Red Hat Bugzilla – Bug 250718
fs.sh inefficient scripting leads to load peaks and disk saturation
Last modified: 2010-10-22 13:08:52 EDT
Description of problem:
In at least my x86_64 machines, I get an incomprehensible number of fs.sh execs
per day. Rgmanagers invokes the script ok as configured, once per 10 seconds for
each fs, but there are so many subshells created that the number of fs.sh execs
grows. I have 26 file systems to check. In each ten-second period, there are six
seconds with 0 fs.sh execs, one second with abt 100..200 execs, two seconds with
abt 1500..2000 execs, and one second with abt 100..200 execs. This adds up to
some tens of millions of fs.sh execs per day.

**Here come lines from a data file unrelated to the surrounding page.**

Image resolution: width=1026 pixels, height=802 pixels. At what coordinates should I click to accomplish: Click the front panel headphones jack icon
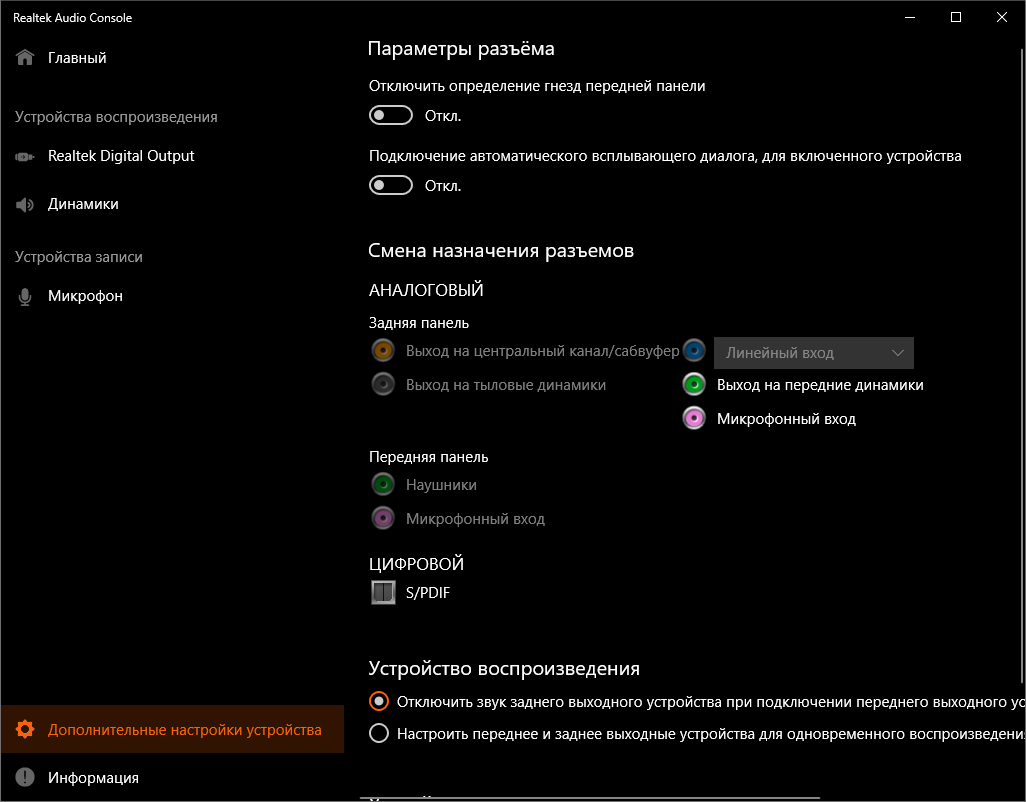(382, 485)
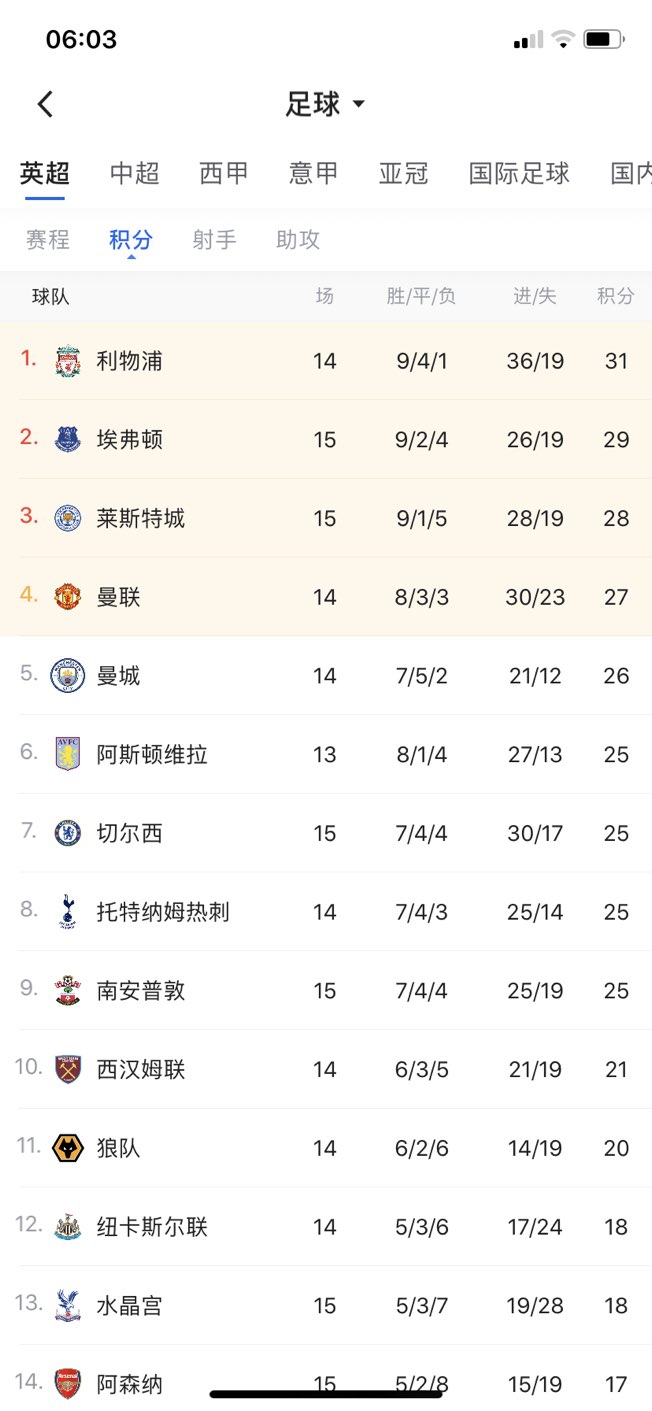Tap the Chelsea club crest
The width and height of the screenshot is (652, 1411).
(x=68, y=833)
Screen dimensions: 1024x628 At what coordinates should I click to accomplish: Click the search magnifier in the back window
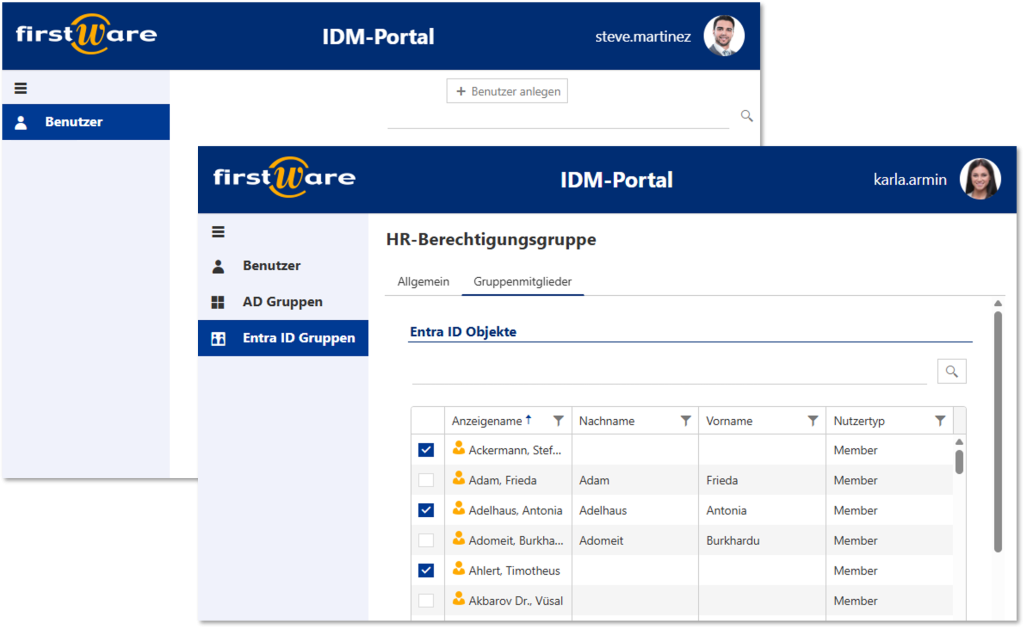(x=745, y=115)
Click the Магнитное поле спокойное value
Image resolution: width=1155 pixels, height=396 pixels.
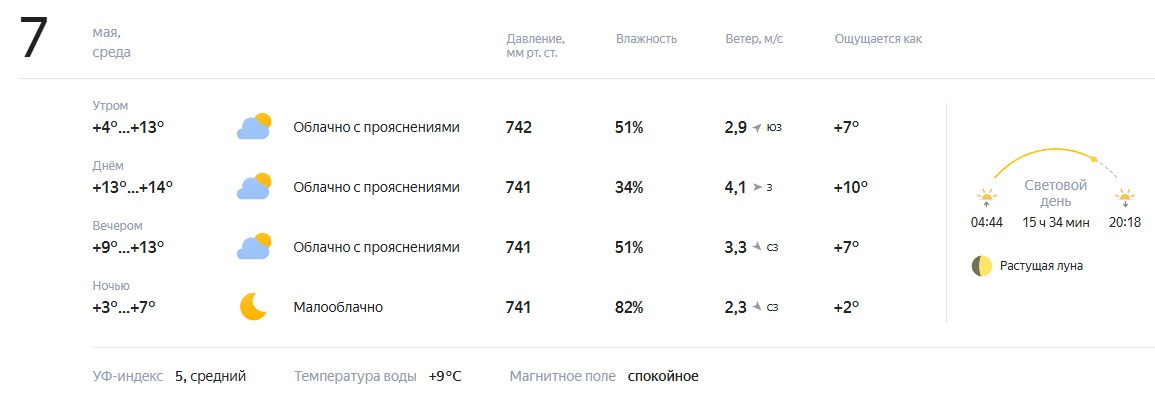pyautogui.click(x=663, y=376)
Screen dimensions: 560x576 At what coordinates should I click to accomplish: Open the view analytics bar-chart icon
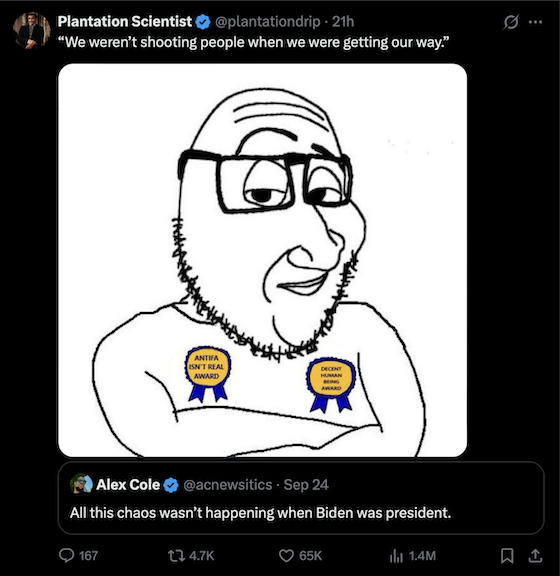pyautogui.click(x=396, y=556)
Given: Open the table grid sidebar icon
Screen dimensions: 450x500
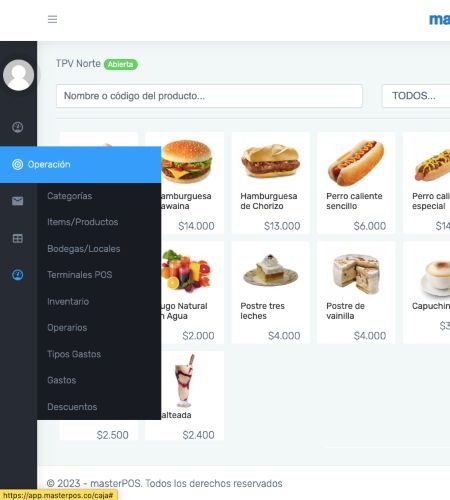Looking at the screenshot, I should click(x=18, y=238).
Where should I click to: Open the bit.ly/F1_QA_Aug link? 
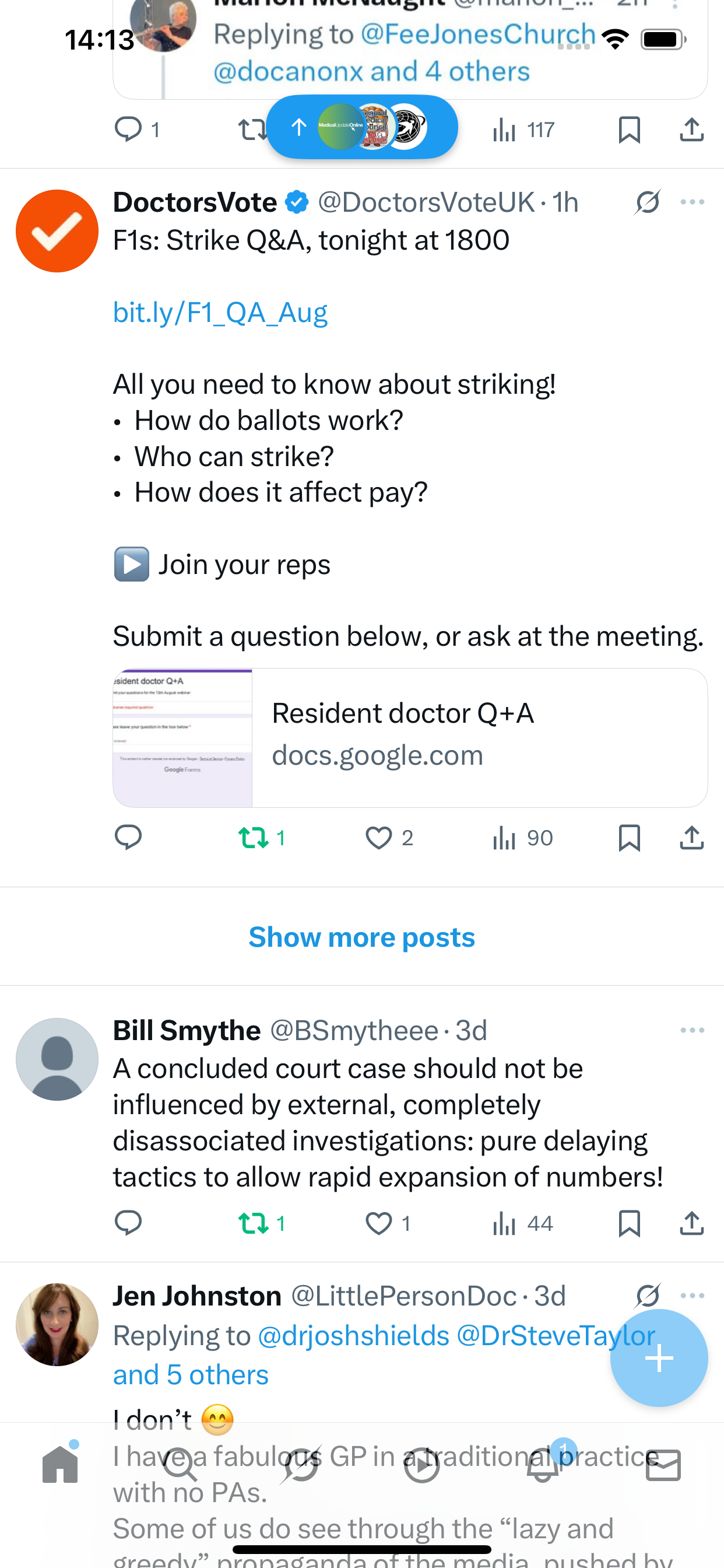point(220,312)

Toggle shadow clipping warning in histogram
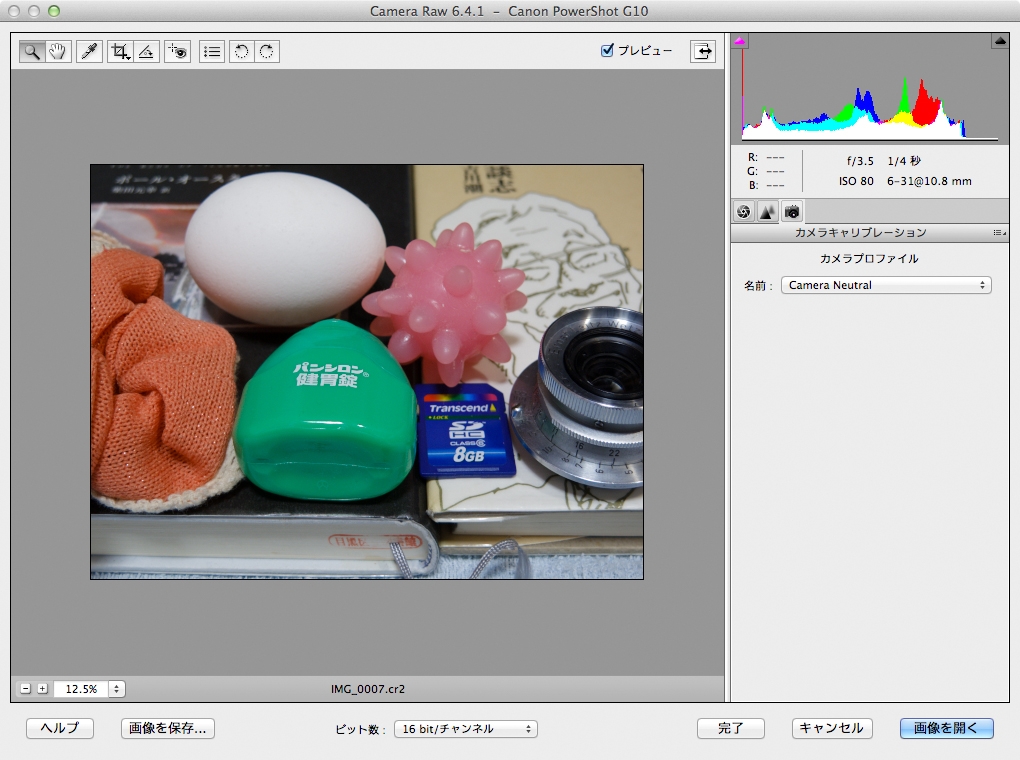coord(741,42)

Something with these fs.sh execs creates a periodical load fluctuation for my
machines. In a mostly idle system, the load increases to abt 4 and then
decreases again. (See the attached graph. I inserted an exit 0 to the front of
fs.sh status switch-case the day before yesterday (Aug 01), and the periodical
peaks disappeared. The smaller peaks yesterday (Aug 02) are 'real' load peaks
(that is, I have an explanation for them) and have nothing to do with fs.sh.
Also, I caught a beginning load increase in action on an another server,
inserted the exit 0 - loads promptly fell back from abt 10.0 to abt 0.5. (Sorry,
The problem with these load peaks is, if I have a lot of real fs/disk load on
the system, it might start acting wildly if the real load peaks coincide with
the fs.sh caused peaks. I've seen loads like 500... and a really badly stuck
system. (I still don't get what it is that periodically increases and decreases.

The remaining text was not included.